C’est en juin 1950 qu’ils décident de travailler ensemble. Explication des auteurs : "Nous nous sommes rendu compte que le roman anglo-saxon, le roman problème, le crime, l’enquête, le suspect et les fausses pistes, tout cela venait de vieillir et qu’il n’était pas possible de continuer dans cette voie (...). Nous avons voulu faire du roman policier un roman tout court, et comme nous ne voulions pas renoncer au mystère qui est pour nous l’essence même du roman policier, il était presque indispensable de travailler à deux, l’un s’occupant presque uniquement de la mécanique sans beaucoup tenir compte des personnages, l’autre s’occupant surtout des personnages indépendamment du premier". Les rôles ne sont pas figés. Mais c’est plutôt Boileau qui assure l’intrigue, et Narcejac la psychologie des personnages.
Leur premier écrit en 1951, L’ombre et la proie, est pour eux une simple maquette et ne paraît d’ailleurs en librairie qu’en 1958, sous le pseudonyme anagrammatique d’Alain Bouccarèje. Mais leur deuxième, Celle qui n’était plus (1952), pourtant refusé par la plupart des maisons d’édition avant Denoël, est un coup de maître. L’adaptation du roman deux ans plus tard par Henri-Georges Clouzot sous le titre Les Diaboliques est un immense succès.
Dès lors, les deux hommes vont multiplier leurs oeuvres, avec toujours la même ligne directrice. "Le héros, pour eux, ne doit jamais se réveiller de son cauchemar", écrit Michel Lebrun. Une trentaine de romans exploreront la veine du suspense, en frôlant parfois le fantastique. Ils seront souvent adaptés au cinéma (de D’entre les morts = Sueurs froides d’Alfred Hitchcock en 1954 à Maldonne de Sergio Gobbi en 1968) ou à la télévision.
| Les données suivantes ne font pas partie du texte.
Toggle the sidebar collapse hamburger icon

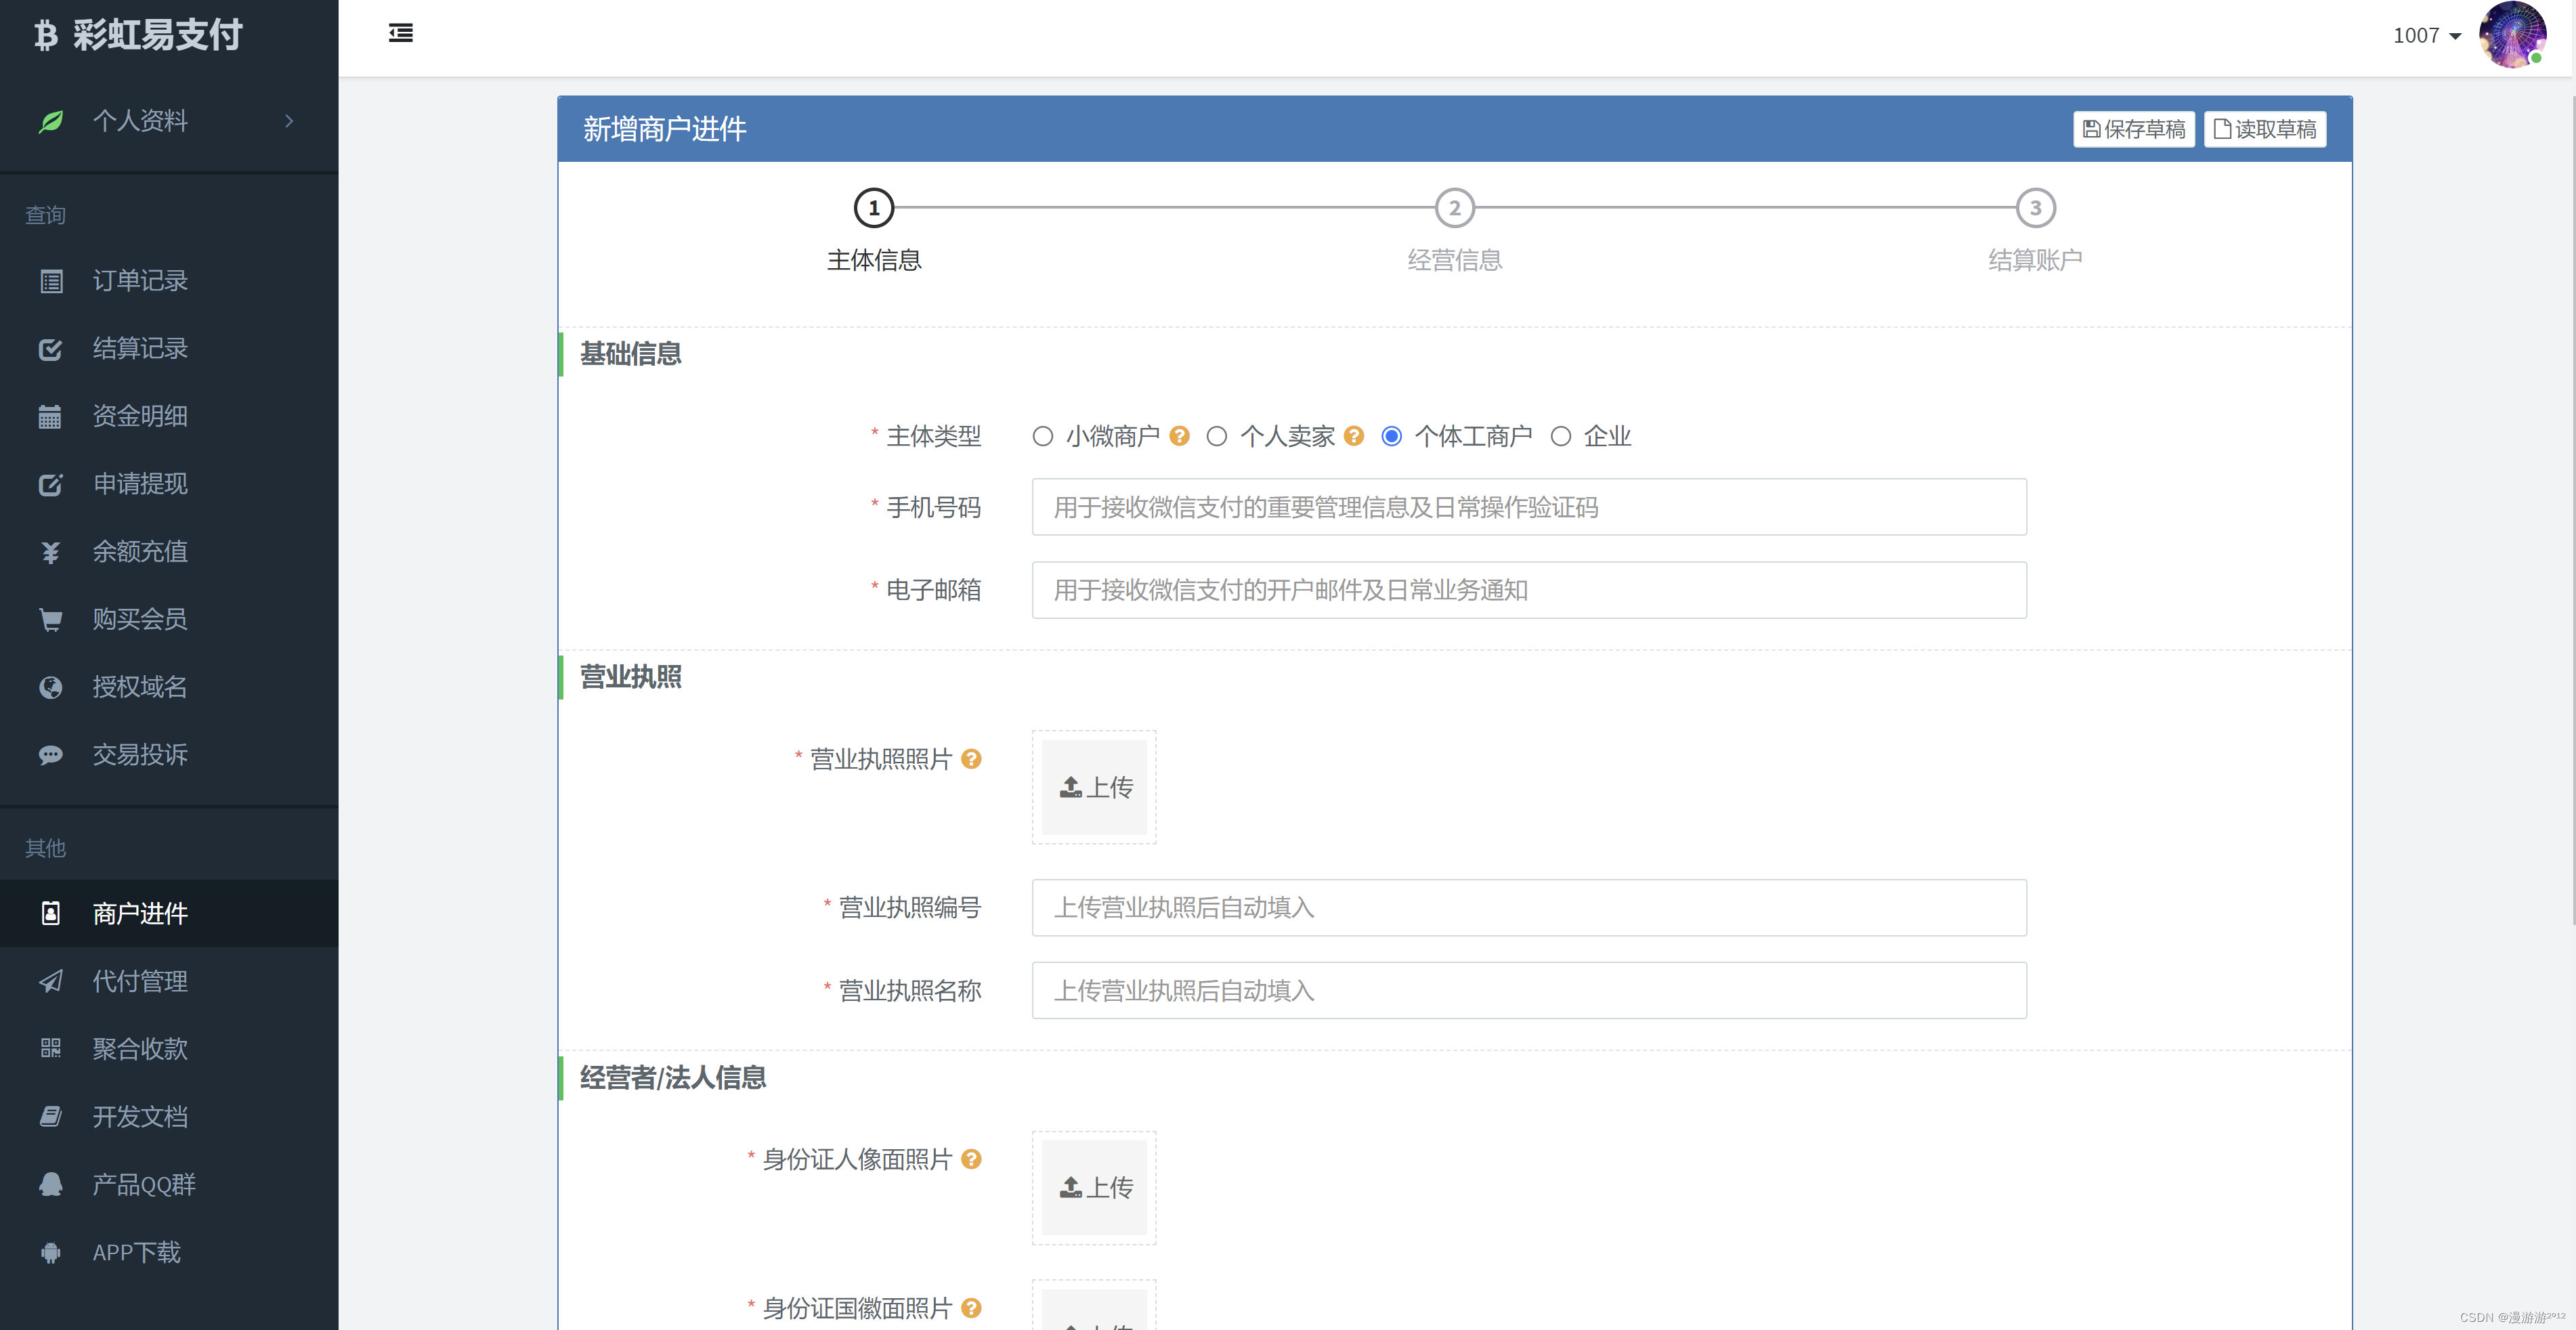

Le tandem participe aussi à l’écriture de nombreux scénarios, dont Les yeux sans visage de Georges Franju. En 1971, le duo crée le personnage de Sans Atout pour une série d’une dizaine d’aventures destinées à la jeunesse. En 1973, le duo commence la publication en feuilletons dans "Télé 7 jours" du Secret d’Eunerville qui ressuscite Arsène Lupin (quatre autres épisodes suivront). Et il faut bien sûr ajouter leurs nombreux écrits théoriques sur le roman policier comme Le Roman policier (1964).
Leur dernier roman commun, Le soleil dans la main, sort en 1990, un an après la mort de Pierre Boileau. Thomas Narcejac continue un temps seul, en signant toujours Boileau-Narcejac, avant de disparaître à son tour en 1998.
Leurs principaux ouvrages sont : Celle qui n’était plus, D’entre les morts, Les Louves, A coeur perdu, Maléfices, La mort a dit peut-être, Les eaux dormantes, Et mon tout est un homme.